As I sit on the phone for what seems to now be 10 minutes on hold with the bank, I figured I'd vent a little, cause at the moment, I'm about to explode. I'm over all this apartment stuff. I just want it to be September 1st, and I want to be able to say "this is where we're living". The reason I'm on hold with the bank if because I put a deposit on a place, told the guy i didn't want it and he said he was still taking the money, even though he said he wouldn't unless we agreed to taking the place when we signed the application. So I'm stuck here listening to horrible music, as I wait to put a stop payment on my check. So much has been going wrong, so much isn't going the way I planned when i decided to move out and I can't say I'm ecstatic to move anymore. With the way things are going, I have no motivation at all. Of course the excitement of finally leaving the nest again is still there, but with all this starting off on the wrong foot and the combination of me freaking out that I'm going to live too far away from work that it will drive me to be lazy and getting fired, is definitely making me want to lose my mind. (If not already lost)

On an even more stressful note, I have another doctor's appointment on Wednesday. This is the one where they tell me what the hell is wrong with me. (I'd consider it good news if they told me I'm clinically insane. So much that I'm crossing my fingers on it, it would be the explanation to all my questions and worries)
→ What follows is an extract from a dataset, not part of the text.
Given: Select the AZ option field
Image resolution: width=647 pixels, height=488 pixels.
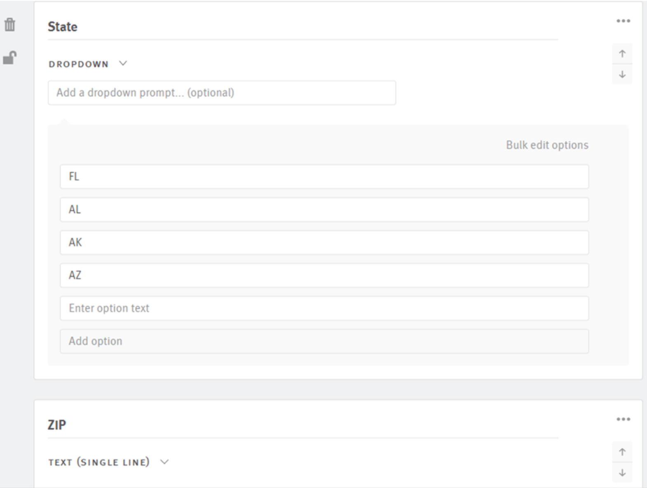Looking at the screenshot, I should (324, 275).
I bet the only person that can sense my sarcastic tone and bitter rants while reading this is Meg.


(yep...still on hold)


Alright, another topic. I feel like I limit myself to the same friends. Don't get me wrong, I love the people I hang out with. But I want new faces, new personalities, new ways to spend my weekends other than drinking whiskey till five in the morning, and then waking up at 3:30 in the afternoon with a terrible headache and the trouble of remembering "how did i get into these clothes last night? better yet, how did i get home?"


(I just hung up, I couldn't take the Micheal Bolton music anymore)

I need to sleep. I need to shower. I need to stop drinking. I need to find a boy. I need to go back to the hobbies that never ceased to calm down. I need my best friend to be here. I need to be there for my best friend. I need to stop letting myself do the things I don't want to be doing. Like pouring my heart out to a stupid keyboard and a monitor. ugh. goodnight.